Proton inhibition of CLC-5 currents in low extracellular Cl⁻. (A) Plot of normalized currents at +60 (filled circles) and +110 (open circles) mV as a function of pH. Solid lines are fits to Eq. 3 as described in Results, with K = 7.1 × 10⁻⁷, I_max = 0.98 and I_min = 0.25 at +60 mV, and K = 2.1 × 10⁻⁶, I_max = 0.97 and I_min = 0.24 at +110 mV. Dotted lines represent the fits at +110 (gray) and +60 (black) mV at 100 mM [Cl⁻]_ex. (B) Plot of the mean values of the pK obtained as in A, versus voltage. Solid line is a fit to pK(V) = pK(0) + zFV/RT, where pK(V) is the pK at voltage V, pK(0) = 6.7 is the pK extrapolated at V = 0, z = 0.56 is the fraction of the membrane potential acting on the blocking ion, and F, R, and T have their usual meanings.

Figure 3.

Inhibition of CLC-5 currents in SCN⁻. (A) CLC-5 currents recorded from the same oocyte in various pH_ex.
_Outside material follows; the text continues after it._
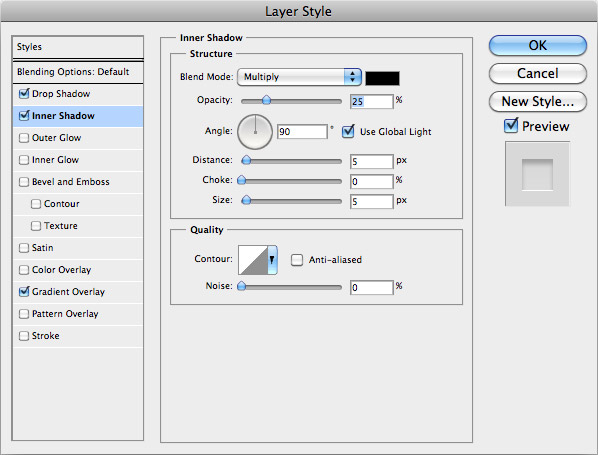Click the Opacity slider handle
Screen dimensions: 598x455
click(267, 100)
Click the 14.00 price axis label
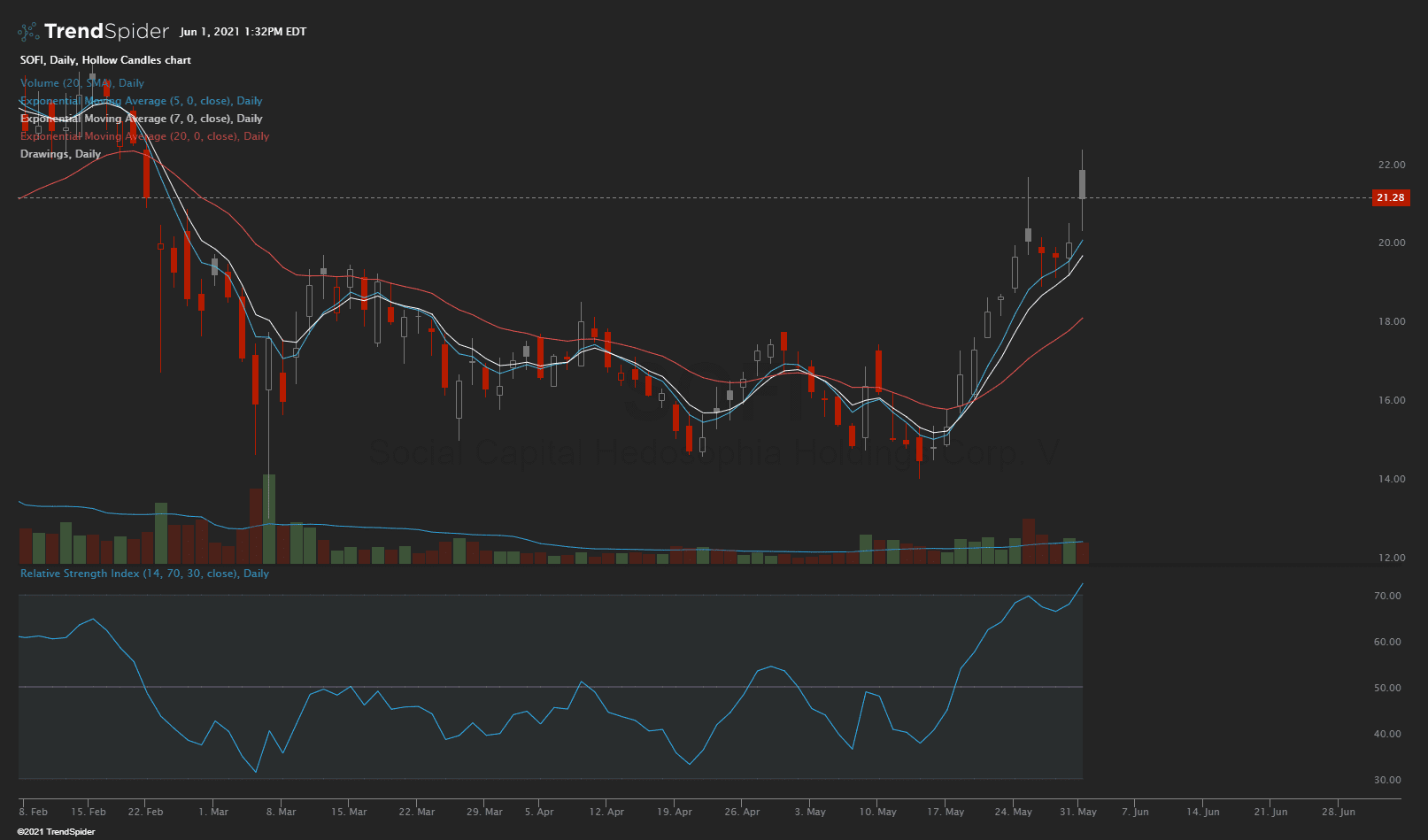The height and width of the screenshot is (840, 1428). tap(1391, 479)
Scale bars represent 2 µA and 10 ms. (B) Current–voltage plots for the currents shown in A. Squares, pH 9; circles, pH 7.5; triangles, pH 6.0; diamonds, pH 4.5. Solid lines hold no theoretical meaning. (C) Plot of normalized currents at +60 (filled circles) and +110 (open circles) mV as a function of pH. Solid lines are fits to Eq. 3 as described in Results, with K = 6.0 × 10⁻⁷, I_max = 1.04 and I_min = 0.25 at +60 mV, and K = 2.1 × 10⁻⁶, I_max = 1.05 and I_min = 0.31 at +110 mV. Dotted lines represent the fits at +110 (gray) and +60 (black) mV at 100 mM [Cl⁻]_ex. (D) Plot of the mean values of the pK obtained as in C, versus voltage. Solid line is a fit to pK(V) = pK(0) + zFV/RT, where pK(V) is the pK at voltage V, pK(0) = 6.9 is the pK extrapolated at V = 0, z = 0.63 is the fraction of the membrane potential acting on the blocking ion, and F, R, and T have their usual meanings.

Figure 4.

Simplified transport model for CLC-5. (A) Coupled transport in Cl⁻. (B) Uncoupled transport mode in SCN⁻. Green circles, Cl⁻ ions; red circles, H⁺; yellow circles, SCN⁻ ions. The model is described in the Discussion.